On every iOS device the stored data is encrypted, scrambled and not readable. Law enforcement agencies may be able to crack it, but not a normal thief. Enable „Where is my iPhone“ to be able to brick it by remote access if stolen., in the iCloud settings.

You can enable in the EN app itself an additional Passcode for further hardening. This means even when the iPhone is unlocked, one needs an additional Passcode to open the app. Alternatively you can set it to Face/TouchID to open the app. This works like an encryption, because the data is anyhow encrypted, and opening the app is the only way to read it.

On the EN server, the data is split into fragments and encrypted as well. The servers are very secure, placed in Google data centers (but not under Google admin). EN is able to access the data, because many server based processes depend on reading out the information (like OCR and search indexing). EN claims that these are bots, and no human inside of EN can get access. As always, it is a question of trust. I would assume that as in any American company (including Microsoft and OneNote) there is a backdoor, if somebody comes along with a search warrant. On transfer the data is encrypted by TLS/SSL, the Internet encryption standard.

[Trudy 0]

I have Evernote on my Apple devices so I take it that means my notes are being backed up securely on iCloud and Google Cloud.

 Password ID is only 4 digits so I think Face ID would be more secure.

I am working towards going paperless as much as possible. I use the app to store credit card statements, household receipts, recipes etc.

I am not sure if it is secure enough for income tax information, Will information etc. so have not added. 

I have also read that the data should be backed up to a removable hard drive etc. but as far as I know my iPhone and IPAD don’t have that capability.

Sorry if this is in the wrong discussion area. New to this forum.

 

[PinkElephant 8,197]

Hmmm - where to start  ?

iOS devices have a scrambled memory - it is only readable when the device is unlocked. You should use a Passcode at least 6 digits long. You can change this from 4 digits in the iOS settings, FaceID & Code.

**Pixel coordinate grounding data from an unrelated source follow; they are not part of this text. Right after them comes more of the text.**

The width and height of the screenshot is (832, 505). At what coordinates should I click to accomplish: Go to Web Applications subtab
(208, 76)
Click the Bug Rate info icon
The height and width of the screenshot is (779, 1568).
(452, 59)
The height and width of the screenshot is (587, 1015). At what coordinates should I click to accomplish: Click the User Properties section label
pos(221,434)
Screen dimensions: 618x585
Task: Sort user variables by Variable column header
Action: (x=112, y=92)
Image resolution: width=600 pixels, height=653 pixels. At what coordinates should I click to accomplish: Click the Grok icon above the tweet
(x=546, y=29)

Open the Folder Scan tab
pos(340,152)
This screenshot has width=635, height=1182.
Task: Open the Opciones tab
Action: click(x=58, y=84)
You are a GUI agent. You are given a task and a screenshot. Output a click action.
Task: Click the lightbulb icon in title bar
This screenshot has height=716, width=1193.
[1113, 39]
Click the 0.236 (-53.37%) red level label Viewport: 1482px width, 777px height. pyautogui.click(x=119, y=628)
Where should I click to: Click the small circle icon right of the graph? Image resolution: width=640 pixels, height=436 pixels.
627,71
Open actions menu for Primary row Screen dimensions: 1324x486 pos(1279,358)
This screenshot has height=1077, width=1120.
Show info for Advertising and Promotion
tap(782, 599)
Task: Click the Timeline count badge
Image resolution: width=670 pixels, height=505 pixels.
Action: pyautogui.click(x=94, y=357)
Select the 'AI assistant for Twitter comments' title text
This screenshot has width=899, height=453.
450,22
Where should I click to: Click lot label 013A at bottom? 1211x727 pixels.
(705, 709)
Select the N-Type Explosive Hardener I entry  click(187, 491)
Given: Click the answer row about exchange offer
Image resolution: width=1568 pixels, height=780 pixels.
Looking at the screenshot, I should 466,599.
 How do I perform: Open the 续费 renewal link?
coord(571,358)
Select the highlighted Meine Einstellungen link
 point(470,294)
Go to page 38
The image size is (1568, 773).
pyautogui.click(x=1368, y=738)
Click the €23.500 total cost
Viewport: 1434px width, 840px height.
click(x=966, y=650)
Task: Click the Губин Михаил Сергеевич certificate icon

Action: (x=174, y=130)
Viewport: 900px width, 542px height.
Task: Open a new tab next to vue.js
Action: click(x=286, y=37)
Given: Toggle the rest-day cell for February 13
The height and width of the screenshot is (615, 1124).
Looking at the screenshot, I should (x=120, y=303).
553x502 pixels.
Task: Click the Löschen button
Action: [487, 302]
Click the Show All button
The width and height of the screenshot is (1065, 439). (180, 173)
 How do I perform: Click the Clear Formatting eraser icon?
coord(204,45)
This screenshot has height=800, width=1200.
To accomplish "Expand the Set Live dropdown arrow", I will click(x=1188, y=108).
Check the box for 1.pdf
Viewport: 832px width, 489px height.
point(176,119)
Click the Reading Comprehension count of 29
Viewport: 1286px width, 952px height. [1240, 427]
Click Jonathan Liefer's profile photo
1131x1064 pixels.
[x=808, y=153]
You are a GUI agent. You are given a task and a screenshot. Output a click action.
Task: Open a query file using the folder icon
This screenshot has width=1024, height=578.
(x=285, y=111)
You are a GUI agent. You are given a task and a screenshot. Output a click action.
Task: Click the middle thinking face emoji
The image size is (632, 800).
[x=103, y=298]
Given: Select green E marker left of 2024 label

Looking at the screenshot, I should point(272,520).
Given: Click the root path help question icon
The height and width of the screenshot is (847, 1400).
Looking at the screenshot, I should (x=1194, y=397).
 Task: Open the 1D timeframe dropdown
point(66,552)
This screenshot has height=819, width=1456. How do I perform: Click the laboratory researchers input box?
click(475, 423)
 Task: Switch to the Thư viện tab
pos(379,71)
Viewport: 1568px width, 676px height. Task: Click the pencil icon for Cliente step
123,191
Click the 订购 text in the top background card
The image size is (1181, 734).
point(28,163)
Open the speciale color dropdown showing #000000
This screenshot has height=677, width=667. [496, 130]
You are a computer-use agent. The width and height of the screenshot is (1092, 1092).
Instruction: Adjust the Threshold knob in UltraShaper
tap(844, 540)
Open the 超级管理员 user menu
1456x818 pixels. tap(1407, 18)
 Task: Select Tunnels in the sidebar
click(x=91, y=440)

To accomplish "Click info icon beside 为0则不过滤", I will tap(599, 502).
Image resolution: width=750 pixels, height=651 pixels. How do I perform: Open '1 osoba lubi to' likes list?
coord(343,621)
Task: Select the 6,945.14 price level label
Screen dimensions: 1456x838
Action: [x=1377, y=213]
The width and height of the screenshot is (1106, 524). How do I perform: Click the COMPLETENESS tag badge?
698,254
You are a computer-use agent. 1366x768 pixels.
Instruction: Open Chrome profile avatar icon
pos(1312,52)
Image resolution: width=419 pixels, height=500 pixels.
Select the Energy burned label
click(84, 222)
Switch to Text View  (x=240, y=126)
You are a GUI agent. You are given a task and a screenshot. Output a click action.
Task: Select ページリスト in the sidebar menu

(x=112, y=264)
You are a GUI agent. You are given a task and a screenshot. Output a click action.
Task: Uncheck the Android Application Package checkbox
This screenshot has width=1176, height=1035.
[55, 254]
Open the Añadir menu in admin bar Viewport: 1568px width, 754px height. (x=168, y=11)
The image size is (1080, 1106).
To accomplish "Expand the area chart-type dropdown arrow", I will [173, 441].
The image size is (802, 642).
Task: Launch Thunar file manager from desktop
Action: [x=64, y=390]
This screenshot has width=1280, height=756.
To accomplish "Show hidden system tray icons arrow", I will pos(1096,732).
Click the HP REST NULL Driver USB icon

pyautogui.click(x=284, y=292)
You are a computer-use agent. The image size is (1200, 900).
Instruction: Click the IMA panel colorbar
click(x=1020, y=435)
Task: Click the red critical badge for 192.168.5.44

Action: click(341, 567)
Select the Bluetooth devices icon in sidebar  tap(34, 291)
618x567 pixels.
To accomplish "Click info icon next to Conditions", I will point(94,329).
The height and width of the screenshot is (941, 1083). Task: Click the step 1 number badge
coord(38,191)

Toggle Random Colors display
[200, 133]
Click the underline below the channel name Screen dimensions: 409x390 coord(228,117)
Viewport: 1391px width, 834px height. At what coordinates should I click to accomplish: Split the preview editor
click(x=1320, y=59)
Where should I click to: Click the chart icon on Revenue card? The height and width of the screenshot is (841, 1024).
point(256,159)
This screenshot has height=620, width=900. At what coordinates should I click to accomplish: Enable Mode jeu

if you enabled it, your I-device will automatically backup into iCloud. To make sure this is secure, enable 2-factor-authentication (2FA) for your iCloud account. Because you have only 5GB of free iCloud space, you need to buy more storage from Apple. Maybe you can do with 50GB, more likely it will be the 200GB plan. If you save a Mac as well, maybe you need the largest plan, 2TB. It can be shared between family members.

To make the app even safer, you can use a passcode for the app in addition. You should choose one different to the passcode to unlock the i-device, because if it would be the same, there is no security gain. You can set FaceID as well. IMHO it makes little sense to secure the app in addition to run a safe I-device. It is safe by itself, if the device is safe.

The data on the EN server is encrypted, and saved in several copies in data centers around the globe. One can discuss whether you really need another backup. Some do, I don’t think it is necessary. What is more important is to use a unique (not reused) and strong password for your EN account. In addition you should set up 2FA as well. EN holds a key to the server data, because many services only work when there is automatic access to the data. It is not EN employees sifting though your data, there are algorithms that perform OCR or keep the search index up to date.

Personally I think the data is safe enough for all sort of documents. What I would not store is login data - for this use a dedicated password manager.

For a backup on an external drive, you can install one of the desktop clients of EN (Mac or Windows), and export your backup from there. Unless you know scripting, this is not a simple process. I save the clients data base with system tools (TimeMachine on my Mac). This is not a specific backup of the EN data, but the EN data is saved together with all others when TM is running. It would be more tricky to do a restore of this data, but it is possible. Anyhow I don’t think I will ever need it - the server data is safe enough.